Extracted text:

Re: Questions about WCAG 1.3 - A possible solution from ehansen@ets.org on 1999-11-29 (w3c-wai-gl@w3.org from October to December 1999)

From: <ehansen@ets.org>
Date: Mon, 29 Nov 1999 18:08:16 -0500 (EST)
To: w3c-wai-gl@w3.org
Cc: w3c-wai-ua@w3.org
Message-id: <vines.Bh0E+URkEsA@cips06.ets.org>
I came in today resolved to try to tackle some apparent ambiguities 
surrounding auditory descriptions. I was glad to see the discussion already 
underway (mostly Marja and Wendy until this point). For now, I am posting 
this on WCAG with a cross-post to UAAG. 

THE PROBLEM

I think that it is really important to find a way to resolve the 
ambiguities surrounding auditory descriptions and then see that the 
resolutions are carried through into the two other sets of guidelines -- 
Authoring Tool (ATAG) and User Agent (UAAG). 

Some Definitions

First a few definitions and some thoughts on utility:

a. Collated text transcript = A collation of a text equivalent of the 
auditory track and a text equivalent of the visual track, generally in 
reading order. Utility: Essential for people who are deaf-blind (accessed 
via braille); helpful for many others.
b. Text transcript = Text equivalent of the auditory track. Utility: Can be 
used to produce captions.
c. Captions = Text equivalent of the auditory track, synchronized with the 
video (and auditory) tracks. Utility: Essential for individuals who are 
deaf or hard of hearing.
d. Auditory description = Auditory equivalent of the visual track that is 
synchronized with the regular auditory (and visual) tracks, usually 
inserted in the natural pauses of the spoken dialogue. Utility: Essential 
(or near-essential) for people who are blind.
d.1. Synthesized-speech auditory description = an auditory description 
produced via synthesized speech, generally generated "on the fly" from a 
text equivalent of the visual track.
d.2. Prerecorded auditory description = an auditory description in 
prerecorded speech, usually in natural human speech.

The Need for Clarification

I think that there is a need for WCAG to clarify the concept of auditory 
description and especially how it is related to the concept of a collated 
text transcript.

Data provided:
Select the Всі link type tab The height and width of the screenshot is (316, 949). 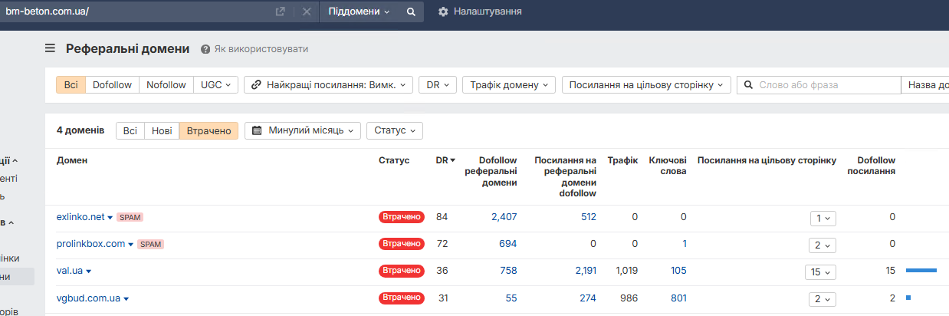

What the task requires: Carry on the mailing-list post about auditory descriptions and collated text transcripts from the point where it stops.

Reply to the task:
It is important to affirm the _Priority 1_ requirement for _synchronization 
information for the text equivalent of the visual track_ because both the 
text equivalent and the synchronization information are essential for 
producing synthesized-speech auditory descriptions. 

Does WCAG 1.0 _already_ require synchronization of the text equivalent of 
the visual track of multimedia presentations? 

Yes. The requirement for such synchronization is found in 1.4:
"1.4 For any time-based multimedia presentation (e.g., a movie or 
animation), <EMPHASIS> SYNCHRONIZE EQUIVALENT ALTERNATIVES </EMPHASIS>  
(e.g., captions or auditory descriptions of the visual track) with the 
presentation. [Priority 1] "

Yet one of the reasons for the current ambiguity may be the examples used  
-- "(e.g., captions or auditory descriptions of the visual track)". Nowhere 
is mentioned the _text equivalent of the visual track_. Nor does it mention 
the _collated text transcript_ from which that text equivalent could be 
derived.

PROPOSED SOLUTION

I think that in terms of changes to WCAG checkpoints, the following changes 
may address the ambiguities.
===
1. Fix WCAG checkpoint 1.4.

The following change removes the "e.g.," parenthetical phrase and then 
provides a note. 

Old WCAG checkpoint 1.4:

"1.4 For any time-based multimedia presentation (e.g., a movie or 
animation), synchronize equivalent alternatives (e.g., captions or auditory 
descriptions of the visual track) with the presentation. [Priority 1]"
 
New WCAG checkpoint 1.4:
"1.4.  For any time-based multimedia presentation (e.g., a movie or 
animation), synchronize equivalent alternatives with the presentation. 
[Priority 1] "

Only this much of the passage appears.